Frederica Freyberg:
An investigation by the AP and PBS Frontline revealed police and medics using injected sedatives to deescalate people who have been deemed to have something called “excited delirium.”
Eric Jaeger:
We’ve now come to understand that “excited delirium” is a deeply flawed concept. In many cases, the definition of “excited delirium” was built on racial stereotypes, and probably more fundamentally, “excited delirium” was a concept that, in many of these cases, served to shift the focus from the actions of the first responders, restraint or chemical sedation by the police or by EMS to the individual for using methamphetamine, for engaging in criminal activity, for – in some cases – suffering from mental health emergencies.
Frederica Freyberg:
The use of medications is part of an “excited delirium” protocol in some departments to render the person compliant. This is often in combination with stun guns and pinning subjects face down, but the combination can be fatal. It happened to a man in Eau Claire County as described in the investigative reporting. “Excited delirium” purportedly marked by high pain tolerance and superhuman strength is a controversial and disputed diagnosis and should not be used to justify use of force and medication. That’s according to our next guest, psychiatrist Dr. Julie Owen from the Medical College of Wisconsin. Doctor, thanks for joining us.
Julie Owen:
Thank you for having me.
Frederica Freyberg:
Why do you say that “excited delirium” is a disputed diagnosis?
Julie Owen:
“Excited delirium” first came to be described in the 1980s, and that was in conjunction with a rise in cocaine use. There are very few professional medical organizations that actually recognize “excited delirium” as a diagnosis, and without that recognition and without that consensus of the medical community, there’s been a lack of true diagnostic criteria that folks agree on when using this term, which has called its use into dispute.
Frederica Freyberg:
So if it’s not “excited delirium,” what are police and first responders and medics responding to in the field that then have them using these injected sedatives?
Julie Owen:
So, oftentimes, an individual who might be described as displaying the features of what has been come to be known as “excited delirium,” they will look extremely agitated. They will potentially be behaving in a bizarre manner. The literature that has looked at this syndrome has described things like increased pain tolerance, the individual looking sweaty, the individual breathing rapidly, an individual who looks like they don’t really get tired despite a lot of physical exertion, and sometimes the literature also describes individuals who are not necessarily complying with law enforcement official orders, and/or being inappropriately clothed.
Frederica Freyberg:
In your research, what did you find about the outsized diagnosis of this “excited delirium” in Black or brown police subjects?
Julie Owen:
Usually, there’s a skewing of the use of this term with young men, young men of color, and young men of color who probably, at a later phase of examination, are found to be utilizing some sort of what we call sympathomimetic or a stimulant-like substance.
Frederica Freyberg:
The Frontline investigation narrowed in on the use of injected drugs like ketamine by police and medics.
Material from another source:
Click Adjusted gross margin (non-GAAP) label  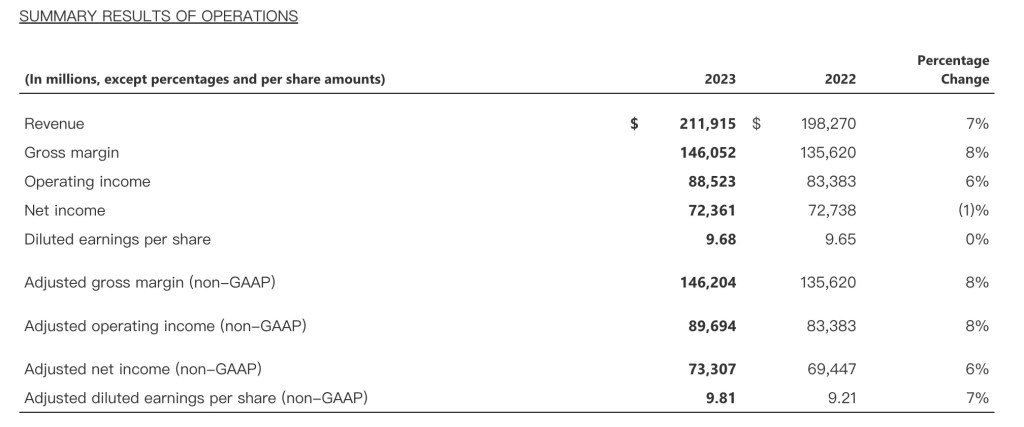point(149,283)
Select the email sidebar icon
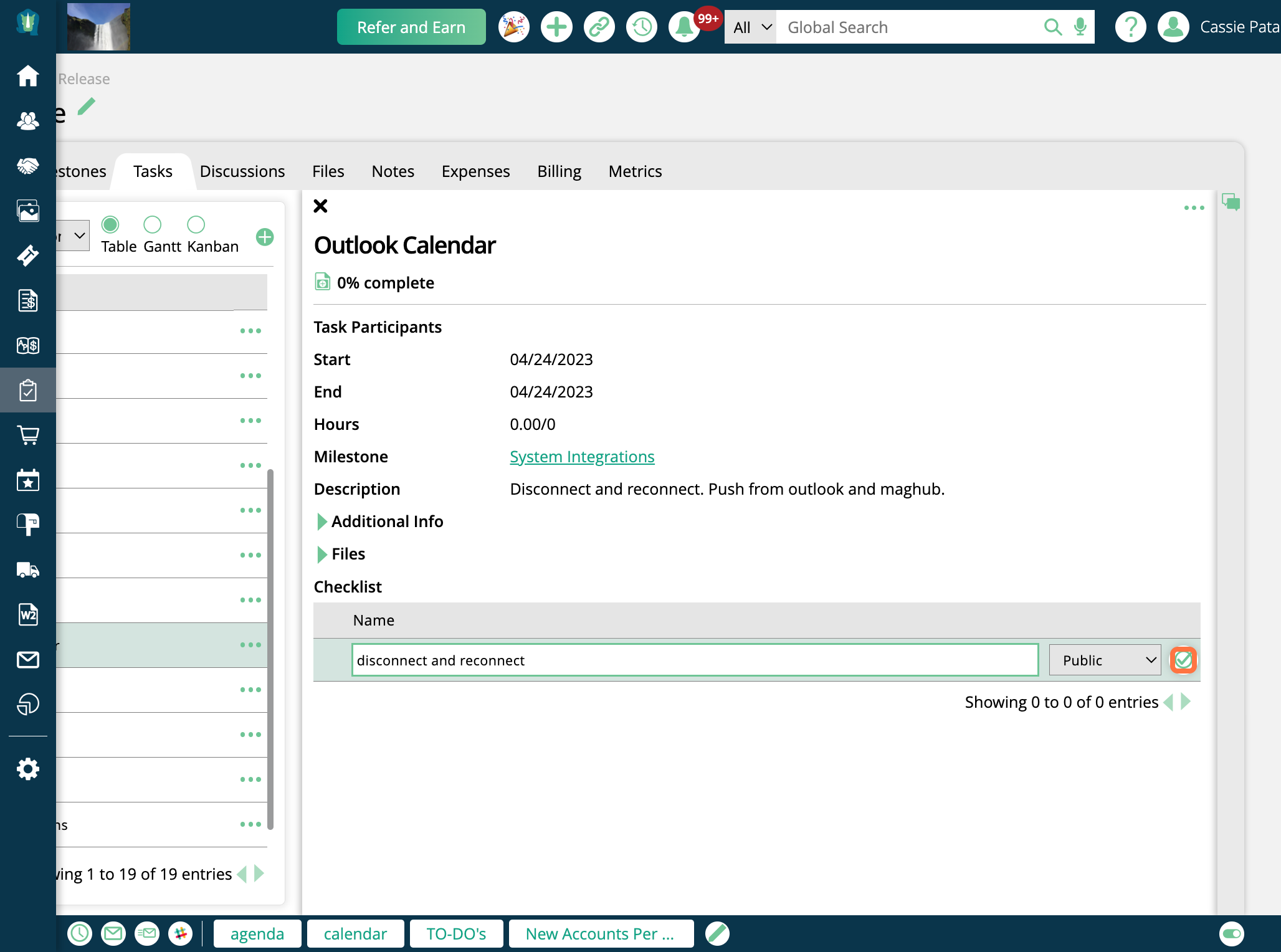 coord(27,659)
What’s your view of that use?
Julie Owen:
I work in the hospital setting. In the hospital setting, if an individual presents with agitation, typically the best accepted practice is as a physician to evaluate that person and try to determine what is the most likely cause of that person’s agitation and medications are used as a tool then to treat and relieve that person of that agitated state. So the use of medications in and of themselves is not necessarily problematic. It’s the use of a medication with oftentimes very incomplete data and with differing protocols and dosing and, again, sort of starting with that not truly a medical diagnostic term to sort of drive the intervention or the choice of the intervention that seems to be problematic in these cases.
Frederica Freyberg:
How troubling is it to you that “excited delirium” might be used as a justification for use of force or injections of ketamine?
Julie Owen:
It is troubling. And again, I think, you know, as a physician and as a physician who practices in solely emergent or acute settings, this sort of case is hard for somebody like myself to try to get to the bottom of, and when you have folks who don’t have the same amount of clinical training sort of throwing out terms that sound like diagnoses to then drive interventions with questionable safety involved, and, of course, when these interventions result in lethal outcomes when really that’s probably not necessary, that is disturbing.
Frederica Freyberg:
You say that it is imperative to find consensus among medical professionals around the diagnosis of “excited delirium.” Has that yet been found, that consensus?
Julie Owen:
No.
Frederica Freyberg:
And are more people like yourself talking about it?
Julie Owen:
I think so. We — you know, again, my practice clinically is working shoulder to shoulder with emergency medicine physicians and that sort of cross specialty collaboration and collaboration of expertise in this space. I think that’s what’s necessary to really find, again, consensus, but a real clear sense of what it is that we’re trying to accomplish with utilizing terms like this or trying to categorize clinical presentations like this.
Frederica Freyberg:
All right. We leave it there. Dr. Julie Owen, thanks very much.
Julie Owen:
Thank you.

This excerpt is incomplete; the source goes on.